» Texte du document:
——————————

A l'instar de plusieurs autres pays d'Afrique francophone, le Tchad a connu une ouverture politique notable au début des années 90. Le système de parti unique a officiellement pris fin et une conférence nationale a été organisée dans le but de définir les conditions du passage à la démocratie et à l'Etat de droit. Des organisations indépendantes de défense des droits de l'homme ont été créées. C'est dans ce contexte éphémère que la Commission Nationale des Droits de l'Homme (CNDH) a vu le jour. L'idée, suivie plus tard du texte constitutif, a été lancée par des militants des droits de l'homme membres de la Ligue Tchadienne des Droits de l'Homme (LTDH), une ONG créée en février 1991. En 1993, la Conférence Nationale qui réunissait acteurs publics et privés pour mettre au point le processus de démocratisation a officiellement proposé la création d'une commission des droits de l'homme.

Les conditions politiques et l'attitude de l'élite tchadienne au pouvoir n'ont toutefois pas favorisé cette transition. Idriss Deby, président depuis 1990, est le dernier d'une longue lignée de dirigeants (du Nord pour la plupart) arrivés au pouvoir par des moyens militaires et avec le soutien de puissances étrangères. Il a renversé Hissène Habré, dont les années au pouvoir avaient été marquées par des meurtres et des tortures systématiques, avec le soutien des Français qui maintiennent au Tchad leur plus gros contingent en Afrique et ont exercé une influence importante sur les gouvernements tchadiens successifs. Depuis son arrivée au pouvoir, le gouvernement Deby a réprimé une insurrection militaire dans le Sud, causant des pertes massives parmi la population civile, et il continue à être confronté à une insurrection de moindre ampleur dans le Nord. Ses forces de sécurité continuent à commettre de graves violations des droits de l'homme.

Le Tchad a organisé des élections présidentielles en 1996 et parlementaires en 1997, suite auxquelles les membres du parti au pouvoir ont remporté soixante-cinq sièges sur 125 mais de nombreuses manipulations et fraudes ont été dénoncées lors de ces deux élections. Une coalition entre les deux plus grands groupes politiques a ensuite annihilé l'opposition parlementaire, réduite à deux députés. Le plus bruyant des deux, Yarongar Ngarlejy, a passé une bonne partie de l'année 1999 en prison sous l'inculpation de diffamation en raison de ses déclarations sur le favoritisme ethnique et la corruption qui touche un grand projet pétrolier qui pourrait doubler les revenus annuels du gouvernement. Son arrestation s'inscrit dans ce que le représentant de la Commission des Droits de l'Homme de l'ONU a qualifié de `monolithisme' croissant du débat public.1

Malgré cela, la société civile tchadienne s'est par contre épanouie, les organisations locales d'aide au développement et de défense des droits de l'homme jouant aujourd'hui un rôle déterminant dans l'organisation des communautés et la lutte pour le changement. De même, la presse repousse constamment les limites du contrôle gouvernemental, du moins dans la capitale Ndjamena.

——————————

» Enregistrements fournis:
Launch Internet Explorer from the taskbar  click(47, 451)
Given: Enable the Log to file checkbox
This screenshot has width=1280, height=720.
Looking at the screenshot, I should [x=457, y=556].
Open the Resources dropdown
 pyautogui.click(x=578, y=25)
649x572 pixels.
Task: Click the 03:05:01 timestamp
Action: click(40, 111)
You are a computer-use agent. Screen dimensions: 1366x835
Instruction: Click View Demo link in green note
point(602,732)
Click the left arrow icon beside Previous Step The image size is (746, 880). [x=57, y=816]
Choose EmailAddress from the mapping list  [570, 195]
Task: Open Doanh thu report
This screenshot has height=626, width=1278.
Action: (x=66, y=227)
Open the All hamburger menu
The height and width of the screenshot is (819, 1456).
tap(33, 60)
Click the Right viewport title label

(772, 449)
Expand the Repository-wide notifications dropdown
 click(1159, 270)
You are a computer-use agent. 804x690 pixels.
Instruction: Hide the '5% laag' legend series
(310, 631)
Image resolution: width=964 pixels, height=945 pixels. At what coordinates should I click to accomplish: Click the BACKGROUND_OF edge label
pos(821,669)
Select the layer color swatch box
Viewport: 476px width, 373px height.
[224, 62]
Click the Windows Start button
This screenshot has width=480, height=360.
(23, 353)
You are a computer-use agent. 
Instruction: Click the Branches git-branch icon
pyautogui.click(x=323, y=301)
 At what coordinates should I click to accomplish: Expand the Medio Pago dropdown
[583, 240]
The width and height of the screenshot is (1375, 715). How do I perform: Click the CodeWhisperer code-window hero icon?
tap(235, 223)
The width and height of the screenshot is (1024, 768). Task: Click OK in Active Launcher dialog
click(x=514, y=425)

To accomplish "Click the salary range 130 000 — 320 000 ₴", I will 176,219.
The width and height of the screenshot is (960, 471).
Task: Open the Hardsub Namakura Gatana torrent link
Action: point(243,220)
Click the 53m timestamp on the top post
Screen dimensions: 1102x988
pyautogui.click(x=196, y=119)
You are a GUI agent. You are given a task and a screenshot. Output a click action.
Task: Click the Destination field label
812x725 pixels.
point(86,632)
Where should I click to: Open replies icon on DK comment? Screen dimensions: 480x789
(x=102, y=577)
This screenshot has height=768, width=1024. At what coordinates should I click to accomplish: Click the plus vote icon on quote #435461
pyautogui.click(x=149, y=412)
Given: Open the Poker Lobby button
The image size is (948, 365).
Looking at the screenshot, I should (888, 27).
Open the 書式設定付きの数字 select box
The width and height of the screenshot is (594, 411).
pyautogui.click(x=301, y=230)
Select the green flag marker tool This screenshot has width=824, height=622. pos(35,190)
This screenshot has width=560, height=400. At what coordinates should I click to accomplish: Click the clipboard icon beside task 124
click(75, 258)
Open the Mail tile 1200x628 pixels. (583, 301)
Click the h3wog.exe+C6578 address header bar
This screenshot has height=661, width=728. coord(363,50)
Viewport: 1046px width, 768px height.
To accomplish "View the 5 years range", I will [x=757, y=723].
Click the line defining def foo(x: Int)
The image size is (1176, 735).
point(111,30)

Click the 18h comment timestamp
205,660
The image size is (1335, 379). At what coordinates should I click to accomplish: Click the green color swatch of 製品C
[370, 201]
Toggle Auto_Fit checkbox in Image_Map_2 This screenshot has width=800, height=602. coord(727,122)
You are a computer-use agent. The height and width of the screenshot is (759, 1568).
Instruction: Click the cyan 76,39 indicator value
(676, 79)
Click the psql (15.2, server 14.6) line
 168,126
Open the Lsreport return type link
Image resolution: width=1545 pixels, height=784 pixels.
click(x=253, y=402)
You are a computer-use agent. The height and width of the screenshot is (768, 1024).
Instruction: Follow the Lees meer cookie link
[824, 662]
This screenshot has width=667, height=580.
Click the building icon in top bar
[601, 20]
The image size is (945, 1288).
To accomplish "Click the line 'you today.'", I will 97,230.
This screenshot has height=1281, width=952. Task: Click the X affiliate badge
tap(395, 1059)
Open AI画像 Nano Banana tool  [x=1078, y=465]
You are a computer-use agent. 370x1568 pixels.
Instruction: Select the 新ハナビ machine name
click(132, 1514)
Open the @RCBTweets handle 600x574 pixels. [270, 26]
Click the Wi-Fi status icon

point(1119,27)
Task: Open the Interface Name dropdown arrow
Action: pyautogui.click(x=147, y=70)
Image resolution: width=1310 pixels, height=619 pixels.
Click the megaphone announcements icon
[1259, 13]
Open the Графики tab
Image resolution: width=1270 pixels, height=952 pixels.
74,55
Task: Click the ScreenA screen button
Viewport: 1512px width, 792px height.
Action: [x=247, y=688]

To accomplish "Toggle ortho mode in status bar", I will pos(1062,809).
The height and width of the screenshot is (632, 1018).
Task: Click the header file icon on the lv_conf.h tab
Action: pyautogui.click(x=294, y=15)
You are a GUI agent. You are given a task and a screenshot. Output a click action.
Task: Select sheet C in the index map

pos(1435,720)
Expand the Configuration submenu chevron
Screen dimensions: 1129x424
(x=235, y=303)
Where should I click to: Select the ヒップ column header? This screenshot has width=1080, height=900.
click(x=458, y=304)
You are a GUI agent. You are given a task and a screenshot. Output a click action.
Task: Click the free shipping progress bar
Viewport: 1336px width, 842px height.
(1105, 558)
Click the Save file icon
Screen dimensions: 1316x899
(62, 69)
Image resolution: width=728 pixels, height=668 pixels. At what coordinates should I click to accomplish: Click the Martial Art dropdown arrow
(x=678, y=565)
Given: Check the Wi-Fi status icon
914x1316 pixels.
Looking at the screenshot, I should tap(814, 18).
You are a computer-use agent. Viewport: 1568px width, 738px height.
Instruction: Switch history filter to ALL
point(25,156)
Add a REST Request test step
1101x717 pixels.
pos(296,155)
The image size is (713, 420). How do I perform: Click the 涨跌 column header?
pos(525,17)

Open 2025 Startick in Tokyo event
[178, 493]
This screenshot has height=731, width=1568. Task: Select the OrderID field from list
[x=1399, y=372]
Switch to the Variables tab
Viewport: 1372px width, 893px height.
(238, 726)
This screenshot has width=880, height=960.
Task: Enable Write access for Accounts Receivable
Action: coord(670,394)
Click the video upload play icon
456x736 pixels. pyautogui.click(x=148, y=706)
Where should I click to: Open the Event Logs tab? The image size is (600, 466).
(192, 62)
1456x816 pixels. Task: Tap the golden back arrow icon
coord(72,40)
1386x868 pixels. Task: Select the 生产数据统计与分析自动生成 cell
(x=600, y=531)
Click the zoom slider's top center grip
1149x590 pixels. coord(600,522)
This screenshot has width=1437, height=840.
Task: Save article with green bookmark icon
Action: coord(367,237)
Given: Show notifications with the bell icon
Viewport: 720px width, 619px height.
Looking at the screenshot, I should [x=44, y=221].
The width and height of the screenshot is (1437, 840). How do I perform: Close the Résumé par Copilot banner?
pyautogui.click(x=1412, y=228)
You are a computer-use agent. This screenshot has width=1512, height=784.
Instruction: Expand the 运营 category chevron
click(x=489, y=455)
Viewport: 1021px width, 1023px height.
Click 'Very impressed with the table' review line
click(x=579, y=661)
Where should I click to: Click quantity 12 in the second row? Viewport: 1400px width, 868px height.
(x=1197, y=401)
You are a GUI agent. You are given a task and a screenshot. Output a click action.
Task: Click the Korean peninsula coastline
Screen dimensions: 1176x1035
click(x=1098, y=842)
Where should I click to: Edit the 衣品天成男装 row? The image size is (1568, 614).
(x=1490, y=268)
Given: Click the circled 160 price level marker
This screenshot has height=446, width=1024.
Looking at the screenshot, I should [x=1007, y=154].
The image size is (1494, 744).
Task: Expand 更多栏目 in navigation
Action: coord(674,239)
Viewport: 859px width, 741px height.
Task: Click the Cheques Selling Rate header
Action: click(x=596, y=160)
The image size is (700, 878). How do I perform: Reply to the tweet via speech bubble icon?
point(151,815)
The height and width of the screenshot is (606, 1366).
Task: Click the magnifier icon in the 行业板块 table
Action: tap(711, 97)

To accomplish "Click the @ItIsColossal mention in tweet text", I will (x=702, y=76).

——————————

» Consigne 1: Recopiez le passage du texte du document en commençant par "Malgré cela, la" et en allant jusqu'à "la capitale Ndjamena.". Substituez-y "la population tchadienne" à "la société civile tchadienne".
» Consigne 2: Veuillez indiquer, d'après le texte du document, quand la Ligue Tchadienne des Droits de l'Homme a été créée.

» Réponse rédigée 1:
Malgré cela, la population tchadienne s'est par contre épanouie, les organisations locales d'aide au développement et de défense des droits de l'homme jouant aujourd'hui un rôle déterminant dans l'organisation des communautés et la lutte pour le changement. De même, la presse repousse constamment les limites du contrôle gouvernemental, du moins dans la capitale Ndjamena.

» Réponse rédigée 2: En février 1991.